The first few weeks of January, 2018 have begun with strong gains in nearly all global stock asset classes. This follows the significant gains of US and International stock markets in 2016 and 2017. These gains have rewarded many investors.
We want to remind you of some important statistics and how we handle market increases for our clients.
Over the long term, it is normal for the S & P 500 (large US stocks) and many other markets to decline more than 20% in 1 out of every 5 calendar years.
- However, the S&P 500 has not had a down calendar year since 2008. So there certainly has not been a 20% decline in the past 5 years. While we recommend a globally diversified portfolio which owns many more asset classes than the S&P 500, this data is still very useful for informational purposes.
- This does not mean that we expect a major decline in the near term, but we want you to be prepared for such a decline.
- A major decline, such as 20% or more, is not an “if”…. it is a matter of “when” the next large decline will occur.
- Historically, these declines are temporary, as the markets eventually climb higher.
It is historically normal for the S & P 500 (large US stocks) and many other markets to decline approximately 14% at some point during most calendar years. This is called an intra-year decline.
- While the market may rise for a calendar year, there is usually a peak to bottom decline averaging 14% at some point during most years.
- There has not been such a decline since early 2016.
- We cannot predict if there will be such an intra-year decline in 2018, but we want you to be prepared for it.
We provide advice to our clients for the long-term. We determine your individual stock allocation based on your personal goals, as well as your need, ability and willingness to take risk.

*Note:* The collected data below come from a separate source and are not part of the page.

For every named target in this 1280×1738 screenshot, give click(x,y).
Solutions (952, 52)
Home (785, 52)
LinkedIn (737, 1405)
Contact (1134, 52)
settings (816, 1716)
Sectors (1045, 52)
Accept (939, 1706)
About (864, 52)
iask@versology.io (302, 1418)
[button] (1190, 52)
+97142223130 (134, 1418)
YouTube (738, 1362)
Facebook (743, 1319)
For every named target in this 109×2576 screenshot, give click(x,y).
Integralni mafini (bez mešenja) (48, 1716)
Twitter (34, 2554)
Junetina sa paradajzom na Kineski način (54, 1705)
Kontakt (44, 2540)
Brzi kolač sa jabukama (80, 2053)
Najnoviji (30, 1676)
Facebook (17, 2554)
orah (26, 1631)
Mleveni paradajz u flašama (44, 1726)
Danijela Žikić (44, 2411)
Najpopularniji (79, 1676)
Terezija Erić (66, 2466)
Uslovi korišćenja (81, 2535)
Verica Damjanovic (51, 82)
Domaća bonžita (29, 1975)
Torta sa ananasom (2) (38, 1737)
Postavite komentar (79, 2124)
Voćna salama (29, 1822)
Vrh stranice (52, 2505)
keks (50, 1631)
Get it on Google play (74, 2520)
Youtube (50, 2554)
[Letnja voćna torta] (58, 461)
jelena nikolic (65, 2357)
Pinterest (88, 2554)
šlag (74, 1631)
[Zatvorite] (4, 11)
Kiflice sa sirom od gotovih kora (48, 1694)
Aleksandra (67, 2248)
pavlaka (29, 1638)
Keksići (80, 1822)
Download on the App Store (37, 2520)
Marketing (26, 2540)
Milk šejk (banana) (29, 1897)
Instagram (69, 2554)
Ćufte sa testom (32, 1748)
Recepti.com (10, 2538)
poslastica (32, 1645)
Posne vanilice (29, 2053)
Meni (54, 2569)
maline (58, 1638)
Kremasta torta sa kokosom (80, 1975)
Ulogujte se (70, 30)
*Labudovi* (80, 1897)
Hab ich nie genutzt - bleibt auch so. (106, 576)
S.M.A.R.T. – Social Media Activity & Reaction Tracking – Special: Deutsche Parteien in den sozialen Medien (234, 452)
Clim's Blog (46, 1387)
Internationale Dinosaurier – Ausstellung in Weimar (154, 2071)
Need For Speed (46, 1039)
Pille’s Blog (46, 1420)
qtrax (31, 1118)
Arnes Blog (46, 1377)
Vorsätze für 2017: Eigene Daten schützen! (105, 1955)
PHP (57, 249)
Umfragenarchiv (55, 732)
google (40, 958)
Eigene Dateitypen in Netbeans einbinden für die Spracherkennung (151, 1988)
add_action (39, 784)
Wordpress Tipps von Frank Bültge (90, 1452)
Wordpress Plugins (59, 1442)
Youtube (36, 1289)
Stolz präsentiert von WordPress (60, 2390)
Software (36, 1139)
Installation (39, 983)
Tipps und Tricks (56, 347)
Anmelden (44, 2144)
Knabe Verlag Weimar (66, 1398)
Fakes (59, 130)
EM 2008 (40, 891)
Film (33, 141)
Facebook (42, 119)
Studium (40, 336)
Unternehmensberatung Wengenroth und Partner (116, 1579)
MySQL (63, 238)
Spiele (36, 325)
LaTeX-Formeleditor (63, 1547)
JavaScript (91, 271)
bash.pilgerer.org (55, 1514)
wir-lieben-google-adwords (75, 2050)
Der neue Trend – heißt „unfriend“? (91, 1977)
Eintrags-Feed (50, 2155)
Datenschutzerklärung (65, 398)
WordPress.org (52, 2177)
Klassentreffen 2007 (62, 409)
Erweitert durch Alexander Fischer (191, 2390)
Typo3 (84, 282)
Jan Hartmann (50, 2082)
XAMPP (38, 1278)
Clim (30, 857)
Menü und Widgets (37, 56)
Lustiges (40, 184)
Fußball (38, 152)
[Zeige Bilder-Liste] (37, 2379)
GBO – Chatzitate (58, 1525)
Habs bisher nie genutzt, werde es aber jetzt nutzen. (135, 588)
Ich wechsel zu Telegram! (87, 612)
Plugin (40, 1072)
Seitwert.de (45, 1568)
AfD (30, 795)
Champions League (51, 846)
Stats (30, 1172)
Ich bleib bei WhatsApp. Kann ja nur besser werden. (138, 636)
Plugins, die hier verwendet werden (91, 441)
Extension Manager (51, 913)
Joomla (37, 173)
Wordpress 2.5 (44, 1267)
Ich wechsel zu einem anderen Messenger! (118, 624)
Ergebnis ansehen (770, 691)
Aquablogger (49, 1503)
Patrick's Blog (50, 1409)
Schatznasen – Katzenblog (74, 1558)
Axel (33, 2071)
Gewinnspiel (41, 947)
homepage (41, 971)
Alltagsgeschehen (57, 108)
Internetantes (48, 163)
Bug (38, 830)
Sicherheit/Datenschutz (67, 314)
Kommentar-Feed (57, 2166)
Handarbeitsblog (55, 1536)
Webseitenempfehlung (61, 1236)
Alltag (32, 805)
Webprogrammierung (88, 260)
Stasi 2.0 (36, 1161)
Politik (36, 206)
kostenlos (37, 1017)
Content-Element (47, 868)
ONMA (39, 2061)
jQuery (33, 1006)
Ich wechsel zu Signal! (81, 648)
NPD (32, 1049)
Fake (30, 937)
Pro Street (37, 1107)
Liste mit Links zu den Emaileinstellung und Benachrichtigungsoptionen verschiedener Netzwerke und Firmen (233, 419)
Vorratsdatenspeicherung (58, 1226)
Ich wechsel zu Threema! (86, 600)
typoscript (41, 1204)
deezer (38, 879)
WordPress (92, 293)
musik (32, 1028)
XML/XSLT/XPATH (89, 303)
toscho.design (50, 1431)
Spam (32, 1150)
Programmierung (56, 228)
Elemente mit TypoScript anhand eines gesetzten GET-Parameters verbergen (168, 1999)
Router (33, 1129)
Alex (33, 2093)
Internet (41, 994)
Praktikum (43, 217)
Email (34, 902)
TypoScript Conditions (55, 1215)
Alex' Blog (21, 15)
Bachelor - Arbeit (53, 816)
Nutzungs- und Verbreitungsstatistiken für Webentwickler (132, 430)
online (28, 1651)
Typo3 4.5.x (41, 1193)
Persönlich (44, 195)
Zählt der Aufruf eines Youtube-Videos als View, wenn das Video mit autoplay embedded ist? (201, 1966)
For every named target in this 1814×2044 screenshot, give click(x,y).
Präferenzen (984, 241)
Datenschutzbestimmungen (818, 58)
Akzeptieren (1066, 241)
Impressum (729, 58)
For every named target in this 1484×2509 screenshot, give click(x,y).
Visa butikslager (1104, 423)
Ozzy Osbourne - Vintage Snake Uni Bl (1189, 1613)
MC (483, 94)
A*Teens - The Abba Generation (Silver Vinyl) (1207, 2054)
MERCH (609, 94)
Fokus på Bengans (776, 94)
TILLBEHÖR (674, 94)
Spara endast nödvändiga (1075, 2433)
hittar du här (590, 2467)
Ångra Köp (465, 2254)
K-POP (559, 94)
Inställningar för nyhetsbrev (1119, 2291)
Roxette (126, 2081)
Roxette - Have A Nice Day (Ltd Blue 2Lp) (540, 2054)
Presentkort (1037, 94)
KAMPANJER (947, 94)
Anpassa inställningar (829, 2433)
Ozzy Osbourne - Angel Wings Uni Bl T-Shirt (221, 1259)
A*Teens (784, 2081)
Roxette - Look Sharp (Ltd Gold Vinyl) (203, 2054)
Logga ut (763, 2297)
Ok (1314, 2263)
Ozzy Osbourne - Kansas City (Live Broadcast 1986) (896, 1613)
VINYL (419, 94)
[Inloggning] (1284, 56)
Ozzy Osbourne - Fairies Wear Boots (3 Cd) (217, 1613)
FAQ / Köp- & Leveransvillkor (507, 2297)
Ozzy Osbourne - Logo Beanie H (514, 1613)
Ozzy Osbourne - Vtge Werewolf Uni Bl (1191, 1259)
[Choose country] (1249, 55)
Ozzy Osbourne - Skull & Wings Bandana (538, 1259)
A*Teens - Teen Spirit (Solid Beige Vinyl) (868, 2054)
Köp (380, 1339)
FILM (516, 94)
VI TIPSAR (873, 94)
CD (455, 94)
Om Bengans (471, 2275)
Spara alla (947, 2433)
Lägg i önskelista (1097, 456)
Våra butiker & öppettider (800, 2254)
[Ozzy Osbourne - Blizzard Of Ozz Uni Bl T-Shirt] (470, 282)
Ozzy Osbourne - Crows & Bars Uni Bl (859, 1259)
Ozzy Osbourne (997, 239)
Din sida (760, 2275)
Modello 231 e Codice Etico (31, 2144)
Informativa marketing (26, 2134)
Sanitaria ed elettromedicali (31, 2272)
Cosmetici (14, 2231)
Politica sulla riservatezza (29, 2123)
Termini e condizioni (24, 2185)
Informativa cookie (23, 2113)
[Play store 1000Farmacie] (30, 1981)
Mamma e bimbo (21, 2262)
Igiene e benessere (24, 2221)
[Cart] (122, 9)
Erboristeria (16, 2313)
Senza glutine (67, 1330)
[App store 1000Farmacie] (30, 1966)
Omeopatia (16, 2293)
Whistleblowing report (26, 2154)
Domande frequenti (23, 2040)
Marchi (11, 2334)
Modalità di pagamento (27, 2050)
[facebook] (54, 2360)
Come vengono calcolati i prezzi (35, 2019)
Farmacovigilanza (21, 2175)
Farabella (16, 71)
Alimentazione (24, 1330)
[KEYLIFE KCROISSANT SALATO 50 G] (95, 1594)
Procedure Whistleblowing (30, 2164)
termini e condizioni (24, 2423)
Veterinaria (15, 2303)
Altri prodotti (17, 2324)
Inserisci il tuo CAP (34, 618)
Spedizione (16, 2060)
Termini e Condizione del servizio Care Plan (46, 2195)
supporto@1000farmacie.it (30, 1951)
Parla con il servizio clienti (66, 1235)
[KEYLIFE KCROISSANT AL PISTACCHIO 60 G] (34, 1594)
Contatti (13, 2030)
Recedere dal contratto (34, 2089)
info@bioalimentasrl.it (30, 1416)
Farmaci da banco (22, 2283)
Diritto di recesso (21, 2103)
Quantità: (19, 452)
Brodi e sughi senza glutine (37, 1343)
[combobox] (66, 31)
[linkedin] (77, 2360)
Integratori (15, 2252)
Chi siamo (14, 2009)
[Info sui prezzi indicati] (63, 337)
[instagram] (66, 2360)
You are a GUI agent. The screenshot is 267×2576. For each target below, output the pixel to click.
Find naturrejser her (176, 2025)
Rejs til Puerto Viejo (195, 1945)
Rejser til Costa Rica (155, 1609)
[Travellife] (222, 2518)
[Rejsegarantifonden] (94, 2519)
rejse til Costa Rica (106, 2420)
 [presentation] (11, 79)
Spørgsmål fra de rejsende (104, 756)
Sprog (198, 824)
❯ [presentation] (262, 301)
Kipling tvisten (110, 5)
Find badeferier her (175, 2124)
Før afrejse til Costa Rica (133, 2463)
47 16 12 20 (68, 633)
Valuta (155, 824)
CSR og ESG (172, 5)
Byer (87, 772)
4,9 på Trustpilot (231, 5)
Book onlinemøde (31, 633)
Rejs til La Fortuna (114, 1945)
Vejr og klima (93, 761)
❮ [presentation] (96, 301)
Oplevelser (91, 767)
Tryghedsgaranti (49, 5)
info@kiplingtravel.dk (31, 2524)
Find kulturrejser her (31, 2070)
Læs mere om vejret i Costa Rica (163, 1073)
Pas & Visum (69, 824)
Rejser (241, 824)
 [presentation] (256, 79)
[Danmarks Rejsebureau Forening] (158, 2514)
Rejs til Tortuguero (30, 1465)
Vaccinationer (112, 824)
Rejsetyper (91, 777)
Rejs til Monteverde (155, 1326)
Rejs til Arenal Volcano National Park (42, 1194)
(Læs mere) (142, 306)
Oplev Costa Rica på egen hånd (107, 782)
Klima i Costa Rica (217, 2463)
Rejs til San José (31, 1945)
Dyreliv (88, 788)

By having a stock allocation suitable to your circumstances, we enable you to benefit from the gains of the stock market as well as limit the downside risk of exposure to losses. Further, through the discipline of rebalancing, we do not allow the gains of the market to dramatically increase your risk. We feel this is a significant differentiator of our firm, on your behalf.
For example, if we agree that your target stock allocation should be 50% of your portfolio, we would invest 50% of your portfolio into globally diversified asset class stocks funds. As the markets increased, we would not allow the stock percentage of your portfolio to increase far beyond your desired stock %, such as to 60-70%, or even higher, keeping in mind tax and other personal considerations.
We saw clients of our past CPA firm whose advisors permitted their stock allocations to grow unrestrained during the late 1990s (we were not yet investment advisors at that time). People would not sell their hot tech stocks and allowed their stock allocation to grow far beyond what they intended (or what was really in their long term best interest). Then they faced huge declines in the early 2000s, when these stocks plummeted.
To allow your stock percentage to grow unchecked would be subjecting you to more risk than we agreed was necessary. We are very disciplined and unemotional about this concept. As the market gains increase the value of your portfolio, we monitor this and gradually recognize gains by selling the best performing stock funds and invest those proceeds into fixed income (generally less volatile investments).
This is a major advantage of investing in mutual funds over individual stocks. It is frequently difficult for people to sell individual stocks, as they get very emotionally attached to them. When is the right time to sell Netflix, Apple, Amazon or any other stock? Who knows? How can anyone consistently know the right time to sell an individual stock?
We discuss with our clients that we cannot predict the future. We accept this as a reality. We cannot accurately time the market. We do not believe anyone else can successfully predict both the top and bottom of the stock market, consistently and accurately…. over the long term.
But we do accept the reality that the general trend of US and global stock markets is up. So if you put these concepts together (we don’t try to time stock markets and the general trend of stock markets are up), these work to your long-term advantage.
To put it simply, you are far better off having been invested in stocks over the past number of years, at whatever stock allocation made sense for your personal situation, than not having been in the market because you had “concerns” or you were “waiting for a correction” (decline) which has not occurred.
Five years ago, the S&P 500 was around 1,500. Today, it is almost 90% higher, at around 2,840. When (not if) the markets do decline from these or even higher levels than now, and even if it is a temporary decline of 20% or more, you would still be way ahead of where you would have been years ago if you had not invested in stocks. Again, we recommend investing in a globally diversified portfolio of stock funds and not just the S&P 500, so this is not an illustration of our performance.
This week’s takeaway: You will be a more successful long-term investor by being disciplined and generally sticking to a pre-determined stock allocation. When the market increases significantly, and your stock allocation grows, it is best to rebalance back to your stock allocation percentage (usually by selling some stock funds). This is a winning long-term strategy.